Section 4: Operational complexity acceptance. An explicit acknowledgment of the operational complexity floor that comes with the chosen platform. For Kubernetes: the estimated weekly hours spent on cluster maintenance (version upgrades, node group updates, add-on management, certificate rotation), the cadence for control plane version upgrades, the tooling installed on the cluster and the team responsible for maintaining each tool's Helm releases. For ECS: the operational maintenance that remains (task definition updates for base image patches, autoscaling policy reviews, IAM role audits). For serverless: the cold start monitoring and provisioned concurrency review cadence. The knowledge requirement for on-call engineers and the onboarding plan for new engineers who will participate in on-call. The runbook location and the cadence for testing runbooks (because a runbook that has not been tested since it was written is not a runbook — it is documentation of how things worked at the time of writing, which may differ from how they work now). The escalation path for incidents that exceed the on-call engineer's Kubernetes or ECS knowledge boundary.

Section 5: Migration criteria. The conditions under which the team would reconsider the orchestration platform. These criteria must be specific and measurable, not qualitative ("if Kubernetes becomes too hard") — specific thresholds that, when crossed, trigger a formal migration evaluation. Examples: "if cluster maintenance consumes more than 15% of the infrastructure team's engineering time per week, trigger a migration evaluation to ECS Fargate"; "if scale-out latency under 10x normal load exceeds 5 minutes for any tier-1 service, trigger an autoscaling model review"; "if the team grows to a point where fewer than 25% of engineers on call have sufficient Kubernetes knowledge to diagnose incidents independently, trigger an orchestration complexity review." The migration evaluation is not a commitment to migrate — it is a commitment to assess the alternatives against the current constraints and make a documented decision, the same decision that was made in year one but with the benefit of two years of operational experience. The first year of decisions establishes the operational patterns that will be hardest to change; the orchestration ADR's migration criteria are the mechanism for keeping those patterns under deliberate review rather than defaulting to inertia.
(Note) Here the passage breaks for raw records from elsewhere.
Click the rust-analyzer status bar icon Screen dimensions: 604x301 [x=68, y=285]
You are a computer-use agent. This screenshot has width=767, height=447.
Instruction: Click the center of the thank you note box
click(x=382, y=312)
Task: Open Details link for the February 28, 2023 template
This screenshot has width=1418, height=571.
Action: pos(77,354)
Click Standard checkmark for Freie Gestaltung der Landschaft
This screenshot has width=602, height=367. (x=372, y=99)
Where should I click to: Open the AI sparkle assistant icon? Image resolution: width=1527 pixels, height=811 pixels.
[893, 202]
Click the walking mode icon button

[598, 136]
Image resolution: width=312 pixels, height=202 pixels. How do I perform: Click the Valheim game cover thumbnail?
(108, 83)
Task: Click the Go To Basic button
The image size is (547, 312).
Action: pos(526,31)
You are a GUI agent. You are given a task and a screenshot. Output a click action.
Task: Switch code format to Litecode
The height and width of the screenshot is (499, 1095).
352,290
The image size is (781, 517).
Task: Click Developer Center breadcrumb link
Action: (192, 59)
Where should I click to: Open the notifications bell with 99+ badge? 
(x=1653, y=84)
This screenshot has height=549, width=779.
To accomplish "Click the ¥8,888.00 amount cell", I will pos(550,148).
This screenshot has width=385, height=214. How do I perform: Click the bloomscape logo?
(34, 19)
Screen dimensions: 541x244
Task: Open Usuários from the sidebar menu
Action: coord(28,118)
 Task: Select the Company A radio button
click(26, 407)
A container orchestration platform is the runtime environment for every service the team builds, and it is the context in which every production incident is diagnosed and resolved. The choice between Kubernetes and ECS Fargate and serverless containers is not primarily a technical question about features — it is an organizational question about how much operational complexity the team can carry productively, how much autoscaling latency the product's SLO can tolerate, and how much onboarding time the team's hiring model can absorb. These are questions about the team and the business, not just the platform. The decisions about orchestration that are made in a single ChatGPT session in year one — often under the pressure of an incident like the Black Friday event in the opening narrative — shape the team's operational reality for years. Without a record of those decisions, the team in year three cannot reason about whether to migrate, cannot explain to a new engineer why the platform was chosen, and cannot evaluate new requirements against the constraints that justified the original choice. The open-source extractor surfaces the AI chat sessions where those decisions were made — the initial architecture conversation, the incident-driven optimization sessions, the compliance-driven security configuration sessions — connecting the reasoning from the moment of decision to the operational record that will inform the next platform evolution.